O que antes acontecia em meia dúzia de shoppings, segundo o especialista, virou tendência. “Tanto que alguns (como o novo shopping, que fica na Chácara Santo Antônio, na Zona Sul da capital paulista) já são projetados com essa finalidade, com áreas específicas para laboratório e clínicas.”
Fosse outro momento, talvez uma grande rede de varejo tivesse ocupado esses espaços. Mas, na ausência de candidatos, os players da área de saúde têm se tornado cada vez mais uma alternativa às âncoras tradicionais, afirma Hirai.
Ele cita o caso de um único laboratório de shopping que, em média, consegue atrair 3 mil pessoas por dia. Pessoas que ali realizam exames, comem na praça de alimentação, fazem compras ou usam qualquer outro tipo de serviço e entretenimento oferecido no interior do empreendimento em uma única visita.
“É um fenômeno que está se cristalizando, e o shopping que faz essa opção não se arrepende: afinal, é uma forma de trazer fluxo constante de domingo a domingo.”
Hirai lembra ainda que, se nos Estados Unidos o fenômeno já acontece há tempos, por aqui deve se fortalecer ainda mais com o avanço do e-commerce.
“Ele está ‘roubando’ clientes das lojas físicas, e substituir parte dessas âncoras por categorias médicas tem dado resultados muito positivos”.
ATÉ IGREJA ENTRA NO MIX
Se alguns se valem da medicina para dar um empurrão nos negócios, outros apelam para a fé. E alugar espaço para uma igreja evangélica foi a estratégia que o Monte Carmo Shopping, de Betim (MG), usou para driblar uma vacância que batia nos 52% em 2016, conforme noticiado há cerca de 15 dias pelo jornal O Estado de São Paulo.
Inaugurado em meio à crise, em 2014, o shopping abriu as portas com apenas 12 lojas, e chegou a ser considerado o empreendimento com maior espaço vago no país.
Ao ser vendido pelo Grupo Saphyr ao fundo Sodepar, a saída viável para ocupar espaço, após concluir que só o comércio não era suficiente para aumentar o fluxo, foi alugar para a Igreja Batista Lagoinha.
Vizinha ao campus da Faculdade Pitágoras, que acaba de ser inaugurado, e a outros pontos de serviço, como uma unidade dos Correios e uma da Receita Federal, a igreja ajudou a vacância a cair para 15%.
O gerente César Miranda afirmou que a igreja é um case de sucesso, que se converteu em aumento de receita para inúmeras operações do shopping. A inspiração, segundo ele, “foi o modelo dos EUA, que equilibra comércio, entretenimento e serviços.”
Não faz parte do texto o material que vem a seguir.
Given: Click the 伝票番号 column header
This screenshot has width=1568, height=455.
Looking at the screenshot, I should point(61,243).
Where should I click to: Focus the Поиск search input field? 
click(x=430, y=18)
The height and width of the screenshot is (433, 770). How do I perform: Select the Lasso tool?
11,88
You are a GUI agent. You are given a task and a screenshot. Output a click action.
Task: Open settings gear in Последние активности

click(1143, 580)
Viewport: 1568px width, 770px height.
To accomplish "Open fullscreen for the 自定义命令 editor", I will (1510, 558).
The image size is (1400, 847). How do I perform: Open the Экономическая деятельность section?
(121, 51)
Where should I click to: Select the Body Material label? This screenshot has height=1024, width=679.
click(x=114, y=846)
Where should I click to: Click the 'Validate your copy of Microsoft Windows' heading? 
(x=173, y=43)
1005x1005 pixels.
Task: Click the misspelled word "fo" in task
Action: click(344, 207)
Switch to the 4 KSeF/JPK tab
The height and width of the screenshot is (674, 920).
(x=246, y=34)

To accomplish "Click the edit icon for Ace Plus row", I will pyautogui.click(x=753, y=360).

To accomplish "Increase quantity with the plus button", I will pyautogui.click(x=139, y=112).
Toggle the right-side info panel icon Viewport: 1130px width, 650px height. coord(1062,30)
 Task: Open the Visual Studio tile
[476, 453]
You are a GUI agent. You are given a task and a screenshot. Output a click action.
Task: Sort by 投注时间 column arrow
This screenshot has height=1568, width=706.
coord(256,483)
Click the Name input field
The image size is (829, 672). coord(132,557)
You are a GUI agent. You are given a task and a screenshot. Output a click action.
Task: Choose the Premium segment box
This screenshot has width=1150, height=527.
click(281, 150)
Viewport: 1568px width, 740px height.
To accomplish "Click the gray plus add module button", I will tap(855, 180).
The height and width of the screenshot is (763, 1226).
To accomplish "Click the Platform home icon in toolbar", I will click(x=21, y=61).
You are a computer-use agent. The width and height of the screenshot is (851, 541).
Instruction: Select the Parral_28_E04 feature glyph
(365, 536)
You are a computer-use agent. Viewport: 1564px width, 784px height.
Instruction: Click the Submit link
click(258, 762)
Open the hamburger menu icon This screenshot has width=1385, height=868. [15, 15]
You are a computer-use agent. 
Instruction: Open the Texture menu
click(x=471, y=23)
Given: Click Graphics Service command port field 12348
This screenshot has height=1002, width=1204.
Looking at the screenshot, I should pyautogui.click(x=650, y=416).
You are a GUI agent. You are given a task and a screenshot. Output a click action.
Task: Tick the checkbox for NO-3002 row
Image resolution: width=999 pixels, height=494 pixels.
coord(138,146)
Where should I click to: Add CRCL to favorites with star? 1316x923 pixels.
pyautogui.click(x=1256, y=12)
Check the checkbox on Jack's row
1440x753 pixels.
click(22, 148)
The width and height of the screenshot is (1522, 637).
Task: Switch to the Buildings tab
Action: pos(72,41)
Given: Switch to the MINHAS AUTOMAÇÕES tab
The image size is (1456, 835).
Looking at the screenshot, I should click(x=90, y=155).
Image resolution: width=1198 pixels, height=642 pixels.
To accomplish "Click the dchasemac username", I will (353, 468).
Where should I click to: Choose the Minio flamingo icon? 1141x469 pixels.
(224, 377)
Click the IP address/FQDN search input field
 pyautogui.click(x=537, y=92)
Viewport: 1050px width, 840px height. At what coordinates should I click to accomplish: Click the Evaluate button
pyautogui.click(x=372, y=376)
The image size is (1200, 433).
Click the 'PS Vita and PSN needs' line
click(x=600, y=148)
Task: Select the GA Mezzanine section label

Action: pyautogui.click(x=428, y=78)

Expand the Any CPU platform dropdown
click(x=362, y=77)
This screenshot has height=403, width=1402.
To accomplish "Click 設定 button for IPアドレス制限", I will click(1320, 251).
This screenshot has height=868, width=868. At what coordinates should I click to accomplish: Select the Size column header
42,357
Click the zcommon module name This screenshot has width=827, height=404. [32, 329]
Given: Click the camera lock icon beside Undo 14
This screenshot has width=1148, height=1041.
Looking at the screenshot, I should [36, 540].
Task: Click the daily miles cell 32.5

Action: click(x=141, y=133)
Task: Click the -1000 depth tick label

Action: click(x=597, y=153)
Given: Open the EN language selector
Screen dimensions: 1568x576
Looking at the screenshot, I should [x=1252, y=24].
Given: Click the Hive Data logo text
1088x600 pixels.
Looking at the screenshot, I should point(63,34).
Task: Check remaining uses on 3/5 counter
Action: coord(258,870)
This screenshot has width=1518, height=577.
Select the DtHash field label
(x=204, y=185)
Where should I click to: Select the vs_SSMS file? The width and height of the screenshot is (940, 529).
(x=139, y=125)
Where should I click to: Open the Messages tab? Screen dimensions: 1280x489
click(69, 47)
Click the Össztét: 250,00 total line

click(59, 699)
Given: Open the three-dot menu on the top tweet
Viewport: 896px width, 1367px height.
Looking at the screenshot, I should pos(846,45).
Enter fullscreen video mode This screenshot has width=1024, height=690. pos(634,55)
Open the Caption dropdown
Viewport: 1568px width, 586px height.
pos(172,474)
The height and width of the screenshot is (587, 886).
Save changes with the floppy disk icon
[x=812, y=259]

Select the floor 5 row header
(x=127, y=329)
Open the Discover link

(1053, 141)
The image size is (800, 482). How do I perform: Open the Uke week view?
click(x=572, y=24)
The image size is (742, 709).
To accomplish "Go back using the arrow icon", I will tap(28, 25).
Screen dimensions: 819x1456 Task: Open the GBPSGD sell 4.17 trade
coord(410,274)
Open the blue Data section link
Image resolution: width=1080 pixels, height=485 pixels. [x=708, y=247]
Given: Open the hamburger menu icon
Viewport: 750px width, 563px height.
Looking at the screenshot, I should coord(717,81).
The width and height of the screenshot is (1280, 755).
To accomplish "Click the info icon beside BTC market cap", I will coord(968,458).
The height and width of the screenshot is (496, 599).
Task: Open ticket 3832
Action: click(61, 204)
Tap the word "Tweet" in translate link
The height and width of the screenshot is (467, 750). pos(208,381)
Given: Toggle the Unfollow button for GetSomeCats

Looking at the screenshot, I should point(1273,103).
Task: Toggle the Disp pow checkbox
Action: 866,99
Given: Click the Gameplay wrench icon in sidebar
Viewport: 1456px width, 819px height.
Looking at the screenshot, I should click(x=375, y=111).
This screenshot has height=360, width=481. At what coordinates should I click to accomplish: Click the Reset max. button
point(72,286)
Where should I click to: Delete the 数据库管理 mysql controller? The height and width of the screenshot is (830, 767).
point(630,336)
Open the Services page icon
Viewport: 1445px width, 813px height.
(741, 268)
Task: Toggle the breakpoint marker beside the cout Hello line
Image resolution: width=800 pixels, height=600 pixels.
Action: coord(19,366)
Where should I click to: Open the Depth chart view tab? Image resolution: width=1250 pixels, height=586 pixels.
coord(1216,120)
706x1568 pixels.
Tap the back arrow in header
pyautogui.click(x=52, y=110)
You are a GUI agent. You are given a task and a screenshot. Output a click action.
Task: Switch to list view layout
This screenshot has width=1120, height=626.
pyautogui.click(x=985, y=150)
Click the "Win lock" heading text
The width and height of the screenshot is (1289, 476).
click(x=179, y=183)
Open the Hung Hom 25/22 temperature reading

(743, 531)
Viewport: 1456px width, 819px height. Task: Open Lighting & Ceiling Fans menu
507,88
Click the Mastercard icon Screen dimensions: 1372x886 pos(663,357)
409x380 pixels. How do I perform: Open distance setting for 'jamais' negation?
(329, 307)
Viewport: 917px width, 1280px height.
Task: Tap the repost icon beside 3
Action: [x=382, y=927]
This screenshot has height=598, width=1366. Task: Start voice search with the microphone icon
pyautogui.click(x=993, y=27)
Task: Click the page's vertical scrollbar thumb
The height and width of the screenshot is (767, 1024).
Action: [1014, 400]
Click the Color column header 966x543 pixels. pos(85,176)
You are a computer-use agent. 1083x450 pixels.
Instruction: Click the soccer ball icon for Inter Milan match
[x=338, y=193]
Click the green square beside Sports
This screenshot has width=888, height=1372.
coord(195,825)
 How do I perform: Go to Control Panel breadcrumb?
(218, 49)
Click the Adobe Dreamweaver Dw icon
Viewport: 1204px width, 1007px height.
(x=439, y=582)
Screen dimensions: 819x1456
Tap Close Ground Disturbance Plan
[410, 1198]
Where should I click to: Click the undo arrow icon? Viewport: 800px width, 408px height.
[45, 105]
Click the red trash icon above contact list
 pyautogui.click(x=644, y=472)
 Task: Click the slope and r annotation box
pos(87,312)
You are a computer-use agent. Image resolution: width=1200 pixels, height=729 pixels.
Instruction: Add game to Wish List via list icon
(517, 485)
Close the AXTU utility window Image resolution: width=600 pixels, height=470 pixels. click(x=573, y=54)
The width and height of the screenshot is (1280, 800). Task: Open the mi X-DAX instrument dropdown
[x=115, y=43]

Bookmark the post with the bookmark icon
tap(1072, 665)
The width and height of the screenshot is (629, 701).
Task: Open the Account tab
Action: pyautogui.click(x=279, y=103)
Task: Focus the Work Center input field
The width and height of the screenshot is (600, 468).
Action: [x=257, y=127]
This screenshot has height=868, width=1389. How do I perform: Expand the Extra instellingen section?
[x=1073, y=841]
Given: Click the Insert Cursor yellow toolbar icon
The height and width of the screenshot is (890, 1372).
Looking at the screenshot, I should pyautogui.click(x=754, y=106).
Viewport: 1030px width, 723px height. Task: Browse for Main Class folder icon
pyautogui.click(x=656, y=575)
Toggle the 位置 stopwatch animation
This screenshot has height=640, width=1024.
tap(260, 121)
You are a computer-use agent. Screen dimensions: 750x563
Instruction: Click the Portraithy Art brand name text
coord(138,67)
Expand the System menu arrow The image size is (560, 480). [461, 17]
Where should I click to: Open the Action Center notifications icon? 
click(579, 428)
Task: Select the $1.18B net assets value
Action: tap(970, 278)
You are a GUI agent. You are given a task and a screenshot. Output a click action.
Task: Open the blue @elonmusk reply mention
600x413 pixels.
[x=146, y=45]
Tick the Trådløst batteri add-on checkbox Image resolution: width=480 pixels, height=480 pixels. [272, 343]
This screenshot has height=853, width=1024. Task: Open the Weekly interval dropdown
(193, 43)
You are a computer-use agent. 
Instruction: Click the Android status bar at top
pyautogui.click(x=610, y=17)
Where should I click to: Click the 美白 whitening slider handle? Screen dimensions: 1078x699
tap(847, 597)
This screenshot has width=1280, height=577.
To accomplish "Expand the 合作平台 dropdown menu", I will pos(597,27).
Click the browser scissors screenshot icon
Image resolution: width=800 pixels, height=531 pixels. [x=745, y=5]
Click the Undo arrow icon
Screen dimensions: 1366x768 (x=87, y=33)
Marcos Hirai, da BG&H, diz que o problema de levar uma igreja, seja ela qual for, para o shopping, é que ela pode não agradar quem não é da mesma religião. “É um caso isolado, que tem mais a ver com visão imobiliária”, afirma.
Ele menciona a própria Multiplan, que coloca um centro ecumênico para oração em todos os shoppings do seu portfólio, sem símbolos de religião nenhuma, nem custo para os visitantes.
“A ideia lá é que, dentro do conceito da socialização, o shopping também é um lugar onde se pode ter ligação com a fé”, explica.
Mas o caso de Betim não representa uma tendência como alternativa para outros empreendimentos que estejam em busca de aumento de ocupação e de fluxo de pessoas. “Isso pode rotular, e gerar o efeito oposto”, alerta.